Bacaan yang Diberikan
Darimanakah asal-muasal argumen yang demikian kuat ini, yang sebagai implikasinya tesis materialisme historis dimungkinkan? Apakah Marx menciptakannya dari ketiadaan? Tidak. Argumen semacam ini telah beredar lama, ribuan tahun sebelum Marx lahir. Kita dapat mengasalkannya pada Aristoteles. Perbantahan Marx dengan Hegel, dalam arti ini, dapat dilihat sebagai kelanjutan dari perdebatan purba Aristoteles lawan Plato. Bagi Plato, adanya sifat-sifat dapat terseparasi atau terpisah dari substansi partikular. Apabila ada lima buah benda dan kelimanya dapat kita sebut sebagai ‘kursi,’ tentu terdapat ‘kekursian’ yang menjadi alasan mengapa kelimanya dapat kita sebut sebagai ‘kursi.’ Kelima benda itu dapat dinyatakan sebagai ‘kursi’ karena kelimanya terhubung pada satu esensi ‘kekursian’ yang sama. Adanya ‘kekursian’ ini, menurut Plato, tidak mensyaratkan adanya ‘kursi’ material sebab justru ‘kekursian’ itulah yang disyaratkan oleh fakta bahwa kelima ‘kursi’ adalah ‘kursi’ dan bukan hal lain. Kendati bersepakat dengan Plato bahwa ada esensi ‘kekursian’ dalam setiap ‘kursi,’ Aristoteles menyanggah gurunya dengan menunjukkan bahwa adanya ‘kekursian’ tersebut tidak terpisah dari adanya ‘kursi’ material. ‘Kekursian,’ bagi Aristoteles, tak ada dimanapun selain di dalam ‘kursi’ material.
Pandangan Plato dan Aristoteles ini kemudian terus diperdebatkan dalam Abad Pertengahan. Berdasarkan tradisi ini, pandangan Plato kemudian kita kenal sebagai realisme ekstrem: ada sifat-sifat objektif yang keberadaannya dapat terlepas dari keberadaan hal-hal yang menjadi pembawanya. Ini juga dikenal sebagai realisme ante rem (harafiahnya: ‘mendahului benda’) atau realisme transenden, karena sifat-sifat tersebut dikatakan ada sebelum dan melampaui adanya hal-hal yang memiliki sifat tersebut. Sifat-sifat inilah yang dalam Abad Pertengahan disebut sebagai universalia (universals), sementara substansi atau hal yang dikenai sifat-sifat tersebut disebut sebagai partikularia (particulars).

Data yang Diberikan
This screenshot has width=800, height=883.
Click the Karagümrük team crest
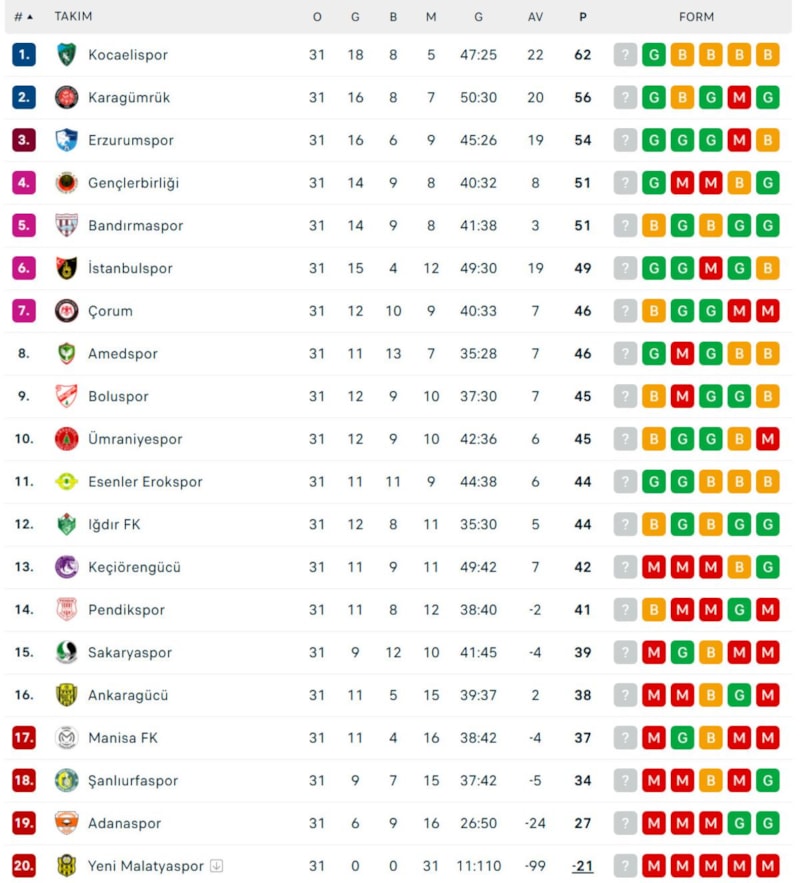(66, 98)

Soal Latihan 1
Dalam bacaan tentang Plato dan Aristoteles, apa sebutan di Abad Pertengahan untuk substansi atau hal yang dikenai sifat-sifat?
Soal Latihan 2
Kutip persis dari bacaan tentang Plato dan Aristoteles bagian yang dimulai dari "Pandangan Plato dan" dan berakhir pada "sebagai partikularia (particulars).".

Jawaban Latihan 1
Partikularia (particulars).

Jawaban Latihan 2
Pandangan Plato dan Aristoteles ini kemudian terus diperdebatkan dalam Abad Pertengahan. Berdasarkan tradisi ini, pandangan Plato kemudian kita kenal sebagai realisme ekstrem: ada sifat-sifat objektif yang keberadaannya dapat terlepas dari keberadaan hal-hal yang menjadi pembawanya. Ini juga dikenal sebagai realisme ante rem (harafiahnya: ‘mendahului benda’) atau realisme transenden, karena sifat-sifat tersebut dikatakan ada sebelum dan melampaui adanya hal-hal yang memiliki sifat tersebut. Sifat-sifat inilah yang dalam Abad Pertengahan disebut sebagai universalia (universals), sementara substansi atau hal yang dikenai sifat-sifat tersebut disebut sebagai partikularia (particulars).